The highly crystalline structure of TiO₂ is observed in the XRD pattern as shown in Fig. 2(c). The Bragg diffraction peaks indexed as (101), (112), (200), (105), (211), (204), (116), (220) and (215) indicates the anatase phase of TiO₂ having tetragonal arrangement.³¹ The diffraction pattern of the synthesized PANI–TiO₂ composite is also similar to that of TiO₂ and does not show any characteristic pattern of PANI. The highly crystalline nature of TiO₂ may overshadow the characteristic low intensity peaks of PANI. Moreover, the amount of PANI present in the composite is extremely small (around 1%) as compared to TiO_2. However, it is noticed that the surface modification by PANI does not affect the structure of TiO₂.

Electrochemical analysis for glucose detection

Fig. 3(a) shows the CVs of TiO₂, PANI–TiO₂ and PANI–TiO₂–GOx at a scan rate of 100 mV s⁻¹ in 0.1 M N₂ saturated PBS. It is observed that the redox peak current of the PANI–TiO₂ coated electrode is more than that of the TiO₂ electrode. It is obvious because PANI enhances the conductivity in PANI–TiO₂ composite in comparison to bare TiO₂ electrode. Again, after loading the enzyme on PANI–TiO₂ composite, the redox peaks become more distinct but the current decreases as GOx is a biomacromolecule introducing more electrical resistance.¹⁷ This result is also supported by electrochemical impedance studies as shown in Fig. 3(b). Due to the higher conductivity of the bare GCE, the charge transfer resistance (R_ST) of TiO₂ coated electrode is more than that of the bare GCE. Then, the charge transfer resistance decreases on the PANI–TiO₂ coated electrode due to the incorporation of conducting polymer PANI. Thus, PANI helps in enhancing the charge transfer in PANI–TiO₂ composite electrode. The charge transfer resistance again increases in the PANI–TiO₂–GOx coated electrode due to GOx which is an electrical insulator.

Fig. 3 (a) CVs of TiO₂, PANI–TiO₂ and PANI–TiO₂–GOx in air and N₂ saturated 0.1 M PBS (b) EIS in N₂ saturated 0.1 M PBS (c) CVs of PANI–TiO₂–GOx at different scan rate (d) plot of oxidation and reduction current vs. scan rate.

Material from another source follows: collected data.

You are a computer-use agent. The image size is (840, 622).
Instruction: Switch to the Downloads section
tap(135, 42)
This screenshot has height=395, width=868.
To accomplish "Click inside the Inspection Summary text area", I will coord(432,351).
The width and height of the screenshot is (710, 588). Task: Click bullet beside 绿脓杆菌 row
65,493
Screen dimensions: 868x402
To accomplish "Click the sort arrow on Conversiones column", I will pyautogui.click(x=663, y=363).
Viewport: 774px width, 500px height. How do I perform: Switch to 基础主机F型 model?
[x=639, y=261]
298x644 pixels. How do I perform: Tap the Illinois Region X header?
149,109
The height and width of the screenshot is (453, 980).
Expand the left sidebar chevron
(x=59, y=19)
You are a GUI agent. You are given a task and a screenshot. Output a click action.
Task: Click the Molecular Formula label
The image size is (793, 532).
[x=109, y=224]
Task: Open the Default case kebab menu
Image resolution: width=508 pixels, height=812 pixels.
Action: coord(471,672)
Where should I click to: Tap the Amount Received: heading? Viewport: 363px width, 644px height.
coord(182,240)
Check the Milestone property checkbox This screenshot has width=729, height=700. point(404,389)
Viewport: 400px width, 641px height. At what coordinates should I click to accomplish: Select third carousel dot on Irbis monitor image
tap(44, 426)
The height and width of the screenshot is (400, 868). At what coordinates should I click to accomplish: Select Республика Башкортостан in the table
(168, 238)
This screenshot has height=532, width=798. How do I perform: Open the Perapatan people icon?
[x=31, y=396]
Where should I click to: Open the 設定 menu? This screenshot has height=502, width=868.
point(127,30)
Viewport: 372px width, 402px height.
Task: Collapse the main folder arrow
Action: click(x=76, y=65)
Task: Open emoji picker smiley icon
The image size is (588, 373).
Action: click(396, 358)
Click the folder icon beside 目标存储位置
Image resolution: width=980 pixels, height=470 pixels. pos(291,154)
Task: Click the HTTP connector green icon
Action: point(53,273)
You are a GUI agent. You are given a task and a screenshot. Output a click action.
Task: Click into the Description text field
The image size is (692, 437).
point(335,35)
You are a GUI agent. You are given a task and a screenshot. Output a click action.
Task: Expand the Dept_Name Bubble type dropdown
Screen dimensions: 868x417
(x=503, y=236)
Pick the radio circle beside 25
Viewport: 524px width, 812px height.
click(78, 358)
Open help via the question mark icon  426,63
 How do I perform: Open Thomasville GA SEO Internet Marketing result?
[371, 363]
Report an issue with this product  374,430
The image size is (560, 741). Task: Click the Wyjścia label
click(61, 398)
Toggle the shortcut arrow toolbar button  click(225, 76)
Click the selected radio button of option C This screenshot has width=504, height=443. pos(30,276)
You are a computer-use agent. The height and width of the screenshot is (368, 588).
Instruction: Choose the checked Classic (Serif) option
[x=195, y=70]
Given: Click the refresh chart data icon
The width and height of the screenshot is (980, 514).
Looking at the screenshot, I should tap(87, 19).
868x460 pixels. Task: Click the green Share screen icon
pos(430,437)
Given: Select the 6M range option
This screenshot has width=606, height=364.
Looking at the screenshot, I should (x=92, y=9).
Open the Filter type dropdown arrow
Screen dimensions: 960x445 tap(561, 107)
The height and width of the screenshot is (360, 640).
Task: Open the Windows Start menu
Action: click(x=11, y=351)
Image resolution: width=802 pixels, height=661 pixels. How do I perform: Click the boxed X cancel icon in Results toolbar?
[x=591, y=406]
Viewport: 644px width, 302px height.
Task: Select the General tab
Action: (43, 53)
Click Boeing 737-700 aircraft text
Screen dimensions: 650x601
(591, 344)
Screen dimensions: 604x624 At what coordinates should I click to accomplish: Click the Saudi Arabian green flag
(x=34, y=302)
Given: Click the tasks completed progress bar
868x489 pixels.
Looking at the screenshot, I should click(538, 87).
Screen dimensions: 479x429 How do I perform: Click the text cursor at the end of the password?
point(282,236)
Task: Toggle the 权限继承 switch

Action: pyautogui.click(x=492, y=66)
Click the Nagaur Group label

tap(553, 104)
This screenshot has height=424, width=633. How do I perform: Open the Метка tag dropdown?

Due to the introduction of GOx as described above, it is observed from Fig. 3(a) that, two almost symmetrical redox peaks appeared at around −0.49 V (reduction peak) and −0.46 V (oxidation peak) on the CV of PANI–TiO₂–GOx electrode. This indicates the direct electron transfer of the enzyme with the electrode surface. Thus, the GOx is adsorbed on the composite surface and involves in reversible electrochemical process as shown in eqn (1).³²

We have also compared the electrochemical activity of the PANI–TiO₂–GOx composite with air saturated 0.1 M PBS. The peaks appeared are not symmetrical when the PBS is not saturated with N₂. In presence of oxygen, the chemical reaction given in eqn (2) takes place at the electrode surface. Thus, the dissolved O₂ again oxidizes the reduced enzyme and increases the reduction peak current.^32,33

GOx(FADH₂) + O₂ → GOx(FAD) + H₂O₂ (2)

To study the effect of scan rate on the electrochemical behavior of the composite, we have carried out the CV experiments in N₂ saturated PBS by varying the scan rate from 20 to 150 mV s⁻¹ as shown in Fig. 3(c). It is observed that the redox peak current value changes linearly with the scan rates. The linear relationship of the scan rate with redox peak current value is shown in Fig. 3(d). This linear relationship indicates that the whole process is limited by the adsorption of the composite on the electrode surface and not because of diffusion.¹⁷

The activity of PANI–TiO₂–GOx electrode for glucose sensing was studied by investigating the CVs of the electrode in N₂ saturated PBS at a constant scan rate of 50 mV s⁻¹ at different concentrations of glucose solution (5 to 400 μM). It has been observed that addition of glucose greatly affects the reduction peak current which is observed at around −0.49 V. On addition of glucose the reduction peak current decreases as shown in Fig. 4(a). It has been observed that the decrease of the peak current is linear up to a concentration of 200 μM. Beyond that concentration, the change is not linear as the active centers may get started to saturate as observed in Fig. 4(b). The decrease of the reduction peak current on addition of glucose can be explained by eqn (3)^13,14,32

GOD(FAD) + Glucose → GOD(FADH₂) + Gluconolactone (3)

Fig. 4 (a) CVs of PANI–TiO₂–GOx in N₂ saturated 0.1 M PBS at different glucose concentration (b) plot of reduction current vs. glucose concentration (c) EIS of PANI–TiO₂–GOx electrode at different glucose concentrations (d) amperometric response of PANI–TiO₂–GOx electrode for different glucose concentration at −0.5 V (e) calibration plot of the sensor electrode from the amperometry measurement.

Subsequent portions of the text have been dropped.